Todo dia um dado novo comprova que viver no Brasil está mais difícil, com perda do poder de compra do trabalhador, desemprego e inflação que não para de crescer. Sem ação do governo para atenuar o impacto no bolso dos brasileiros, os combustíveis são os vilões desse momento e o gás de cozinha, essencial na casa de todas as famílias, tem se transformado em item raro, consumindo muito da renda do trabalhador.

Reportagem da Folha de São Paulo registra que, com preço médio de R$ 113,48 por um botijão de 13 quilos, segundo a Agência nacional de Petróleo (ANP), o insumo básico para a cozinha representa quase 10% do salário mínimo e atinge a maior média real do século 21. Em algumas regiões, com preços acima da média – há localidades em que o botijão chega a R$ 160, o percentual supera em muito os 10% do salário mínimo.

Com o gás de cozinha a preços proibitivos e sem fogão a lenha, muitas famílias se arriscam usando lenha para cozinhar em locais improvisados.

Dados do IPCA-15 de abril, prévia mensal da inflação, mostram que os combustíveis tiveram maior peso na alta recorde da inflação do mês (1,73%), a maior para abril desde 1995 e a maior variação mensal do índice desde fevereiro de 2003.

No grupo habitação, o GLP, sigla para Gás Liquefeito de Petróleo, nome técnico do gás de cozinha, o maior impacto, de 0,11 ponto percentual no 1,73% verificado no período, veio do gás de cozinha.

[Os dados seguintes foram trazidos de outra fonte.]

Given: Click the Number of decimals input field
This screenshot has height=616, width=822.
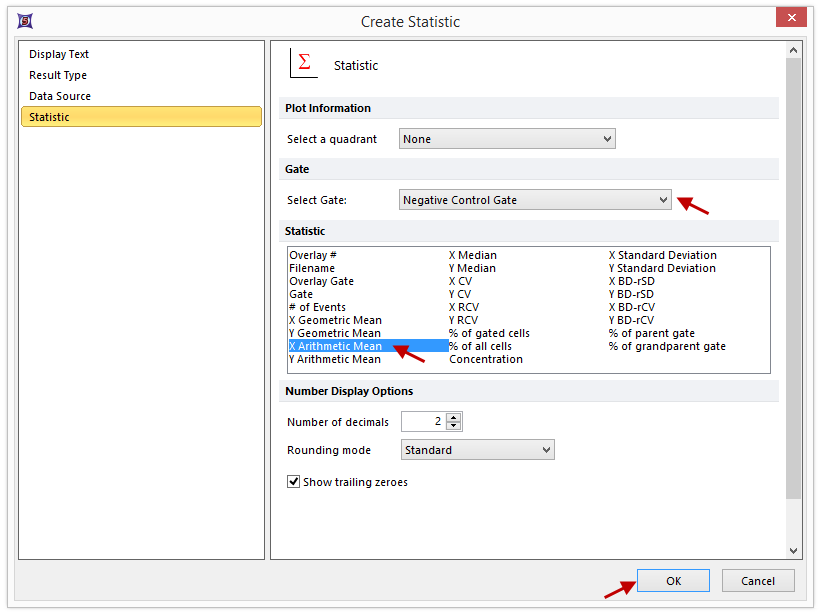Looking at the screenshot, I should click(423, 422).
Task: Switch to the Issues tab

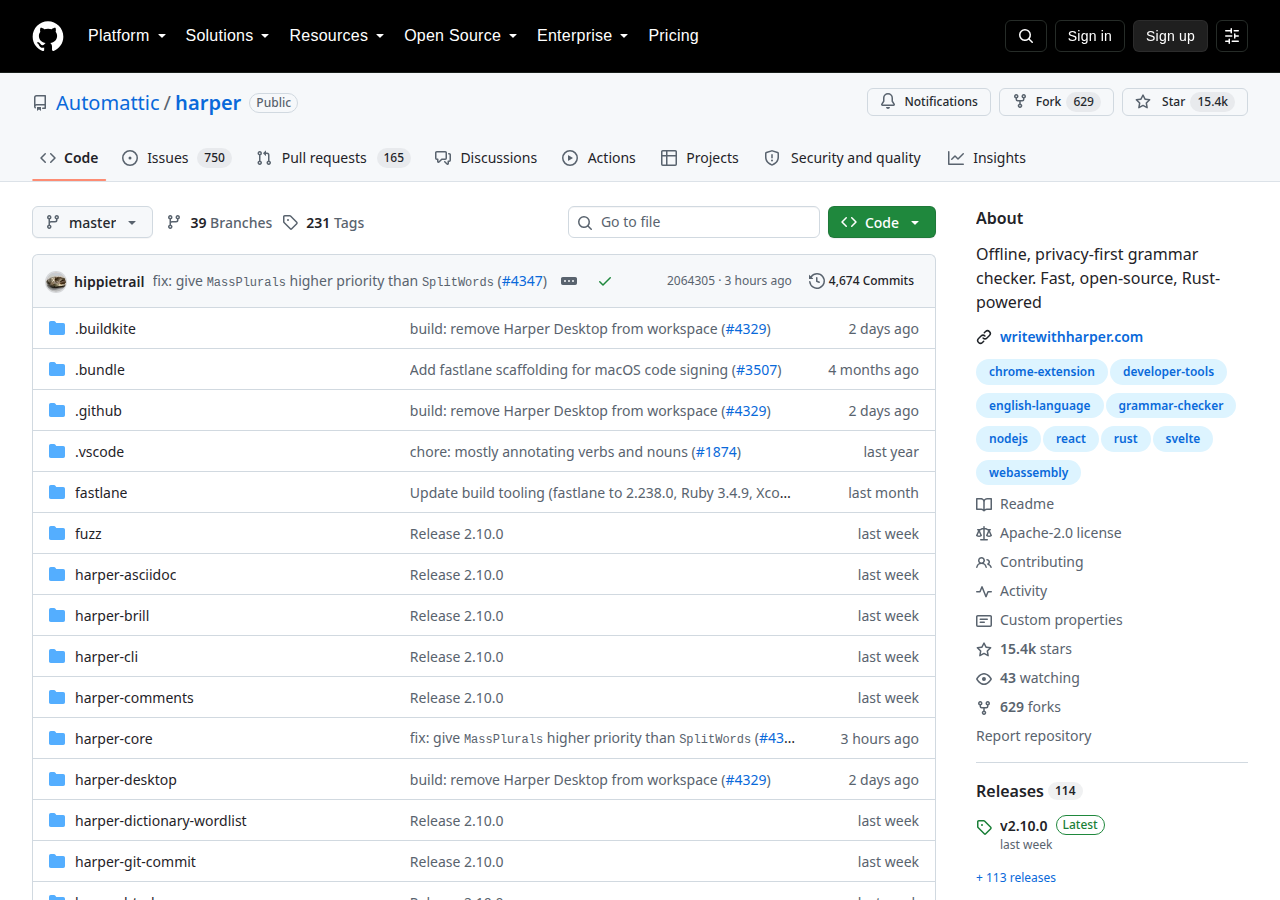Action: pyautogui.click(x=176, y=158)
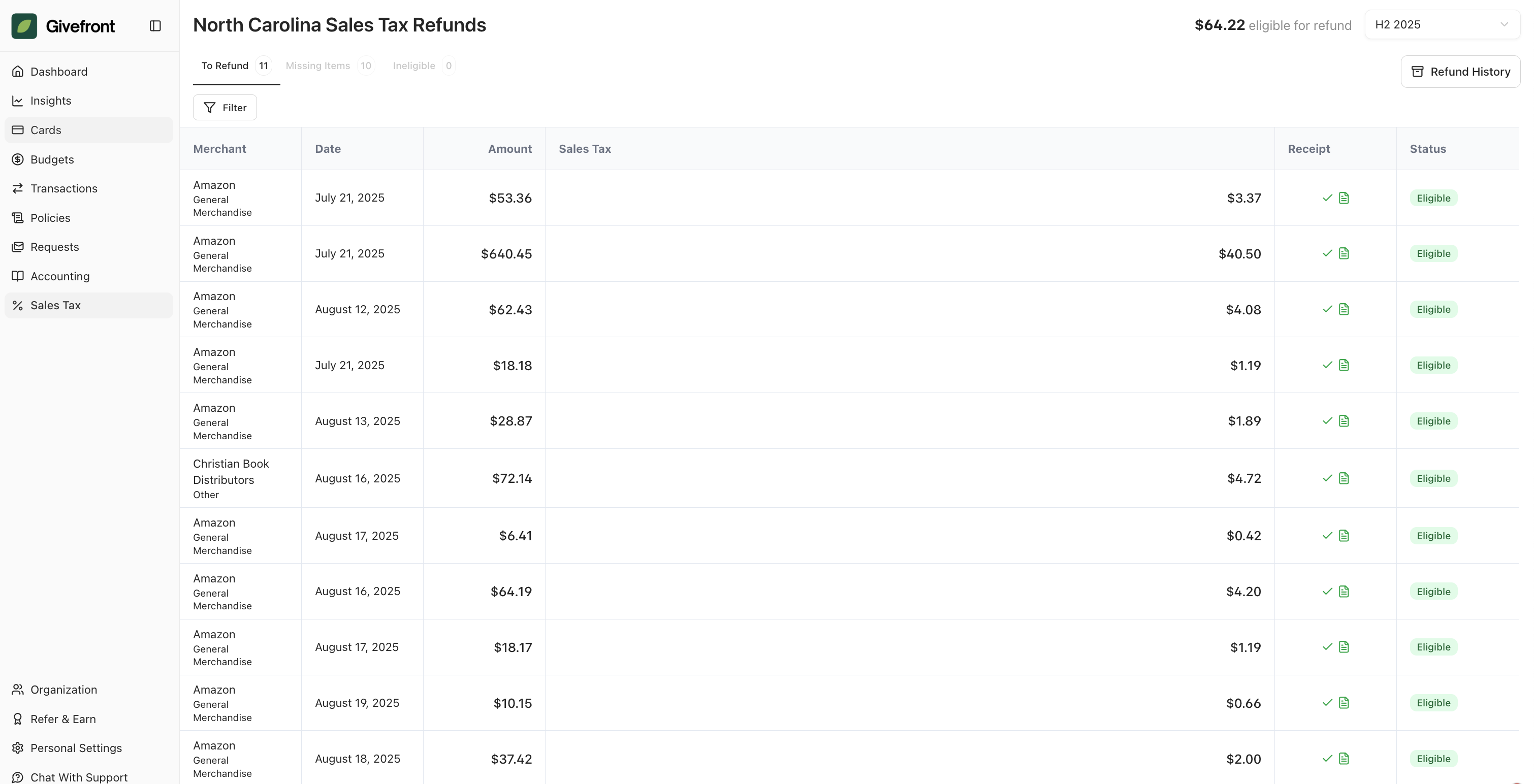Open the receipt document icon for $53.36 Amazon row

coord(1344,198)
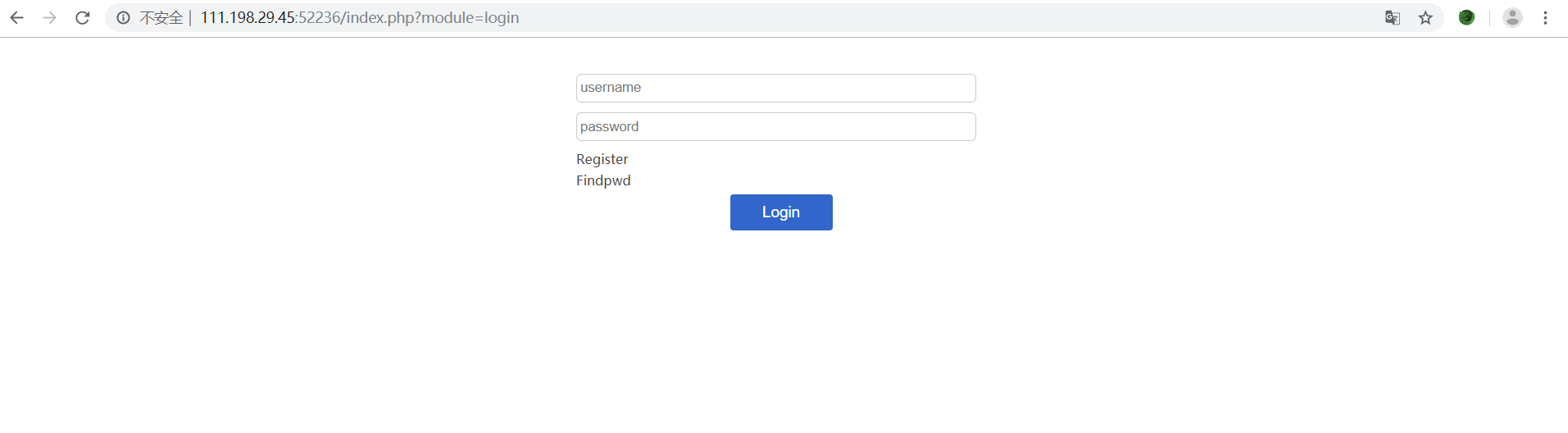Open the user profile avatar icon

coord(1512,17)
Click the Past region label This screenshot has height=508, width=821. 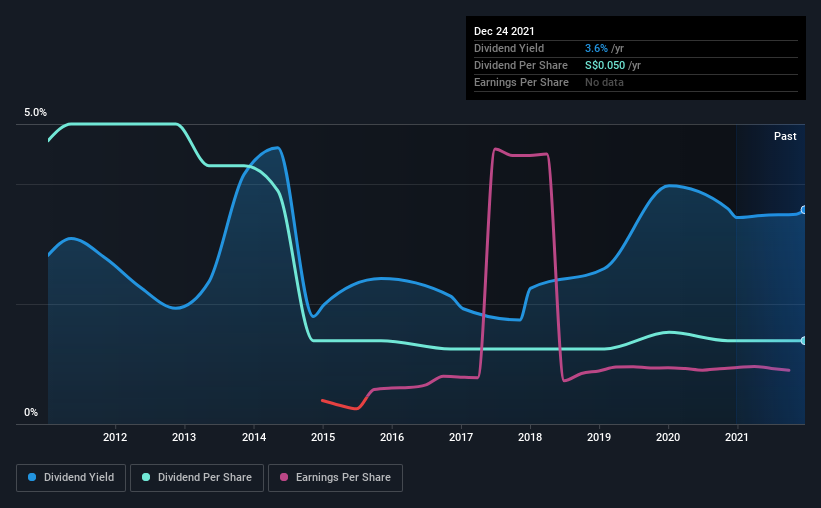[785, 136]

O descontrole nos preços do gás de cozinha, assim como dos demais combustíveis, tem sido preocupação constante do ex-presidente Luiz Inácio Lula da Silva. Em entrevista no dia 19 de abril, ele defendeu que o gás seja considerado item da cesta básica. “Durante todo o período que governamos o Brasil, nós não aumentamos o gás na Petrobras. O gás tem que ser considerado um bem da cesta básica. É isso que nós temos que fazer”.